Berdasarkan data Otoritas Jasa Keuangan (OJK), banyak guru terjerat pinjaman online (pinjol). Apa sebenarnya alasan banyak guru atau pendidik terjerat pinjol? Menurut Rhenald Kasali, banyaknya guru yang terlilit pinjol berkaitan dengan kurangnya likuiditas di masyarakat menengah ke bawah. Hal tersebut terjadi lantaran likuiditas yang berkurang di masyarakat menengah ke bawah. Bahkan dana perbankan diambil dari BPR untuk membiayai konsumsi masyarakat menengah bawah ini. Kecukupan likuiditas sangat penting pada masyarakat menengah ke bawah. Hal ini tercermin dari data kinerja perusahaan konsumer di BEI. Data BEI kuartal II-2023 menunjukkan penurunan penjualan perusahaan konsumer segmen menengah ke bawah, salah satunya penjualan di Ramayana dan Matahari.

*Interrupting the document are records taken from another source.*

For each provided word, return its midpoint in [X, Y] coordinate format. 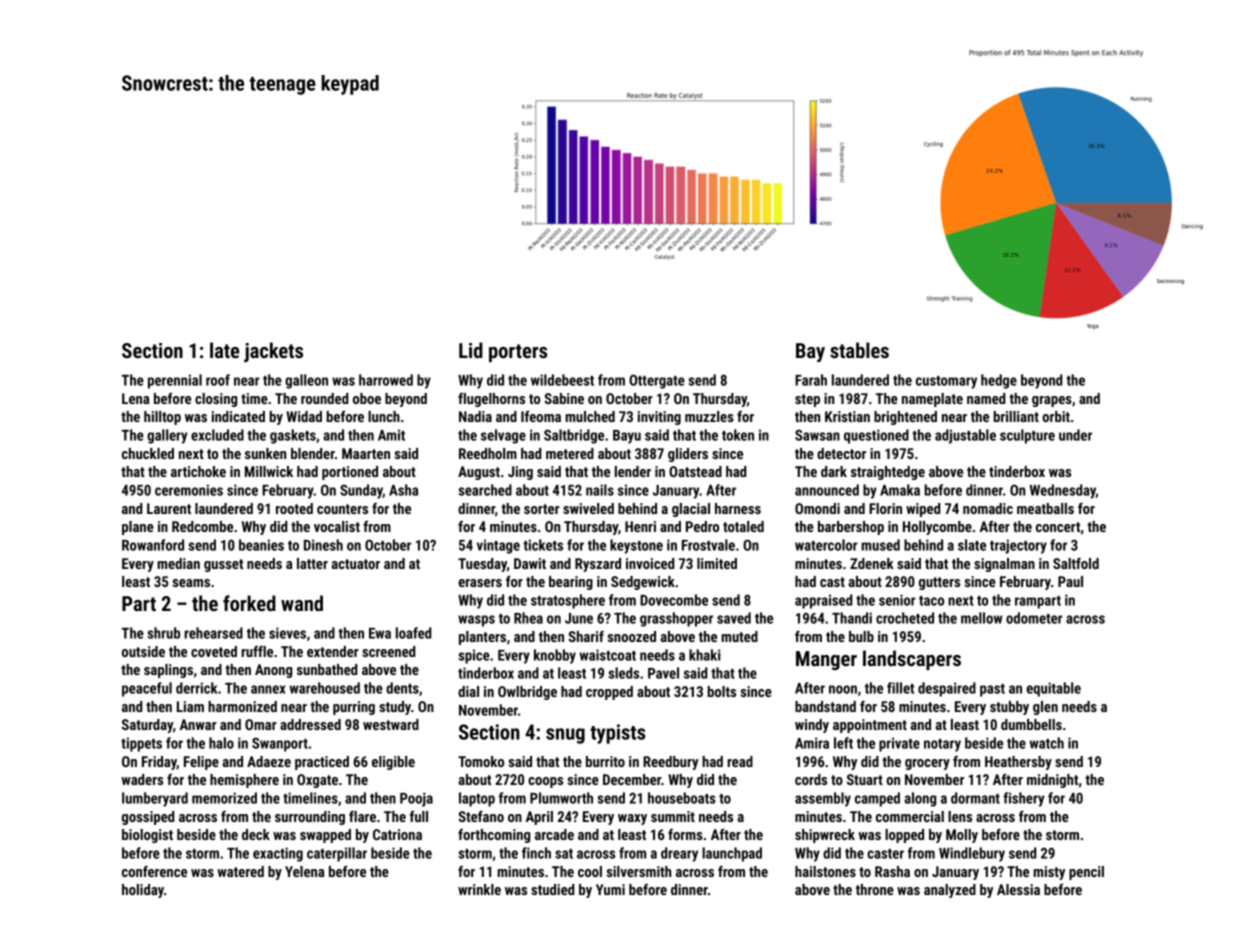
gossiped [148, 818]
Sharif [586, 636]
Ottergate [657, 381]
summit [673, 816]
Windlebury [972, 854]
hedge [999, 381]
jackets [273, 352]
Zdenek [872, 563]
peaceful [147, 689]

Anggota Dewan Komisioner Bidang Edukasi dan Perlindungan Konsumen Otoritas Jasa Keuangan (OJK) Friderica Widyasari Maret lalu mengatakan, sebanyak 43 persen korban pinjol ilegal berasal dari profesi guru. “Hasil penelitian ini sangat menarik, yaitu guru yang kita harapkan memiliki tingkat literasi yang tinggi, ternyata paling banyak terkena jebakan pinjaman (online) ilegal,” ujar Friderica. OJK menyebut ada beberapa alasan yang mendasari hasil riset yang menyebut bahwa guru banyak yang terlilit pinjol.
1. Karena masih banyak guru atau tenaga pendidik yang memiliki latar belakang ekonomi menengah ke bawah. Sehingga, tidak jarang, para guru seringkali tebuai dengan janji pinjaman yang mudah dan cepat.
2. Banyak guru yang tidak memiliki akses pembiayaan. Keterbatasan akses pembiayaan tersebut menyebabkan banyak guru yang terkendala dalam memperoleh pinjaman, dan akhirnya terjebak dalam tawaran pinjol ilegal.
3. Kemudahan provider untuk membuat aplikasi pinjol ilegal.
“Ada pengaruh iklan atau sosial media. Tawaran pinjol ilegal ini memberikan pinjaman dana yang cepat tanpa memperhatikan risiko, legalitas pemberi pinjaman dan kemampuan bayar kemudian menjadi pilihan,” ujar Kiki.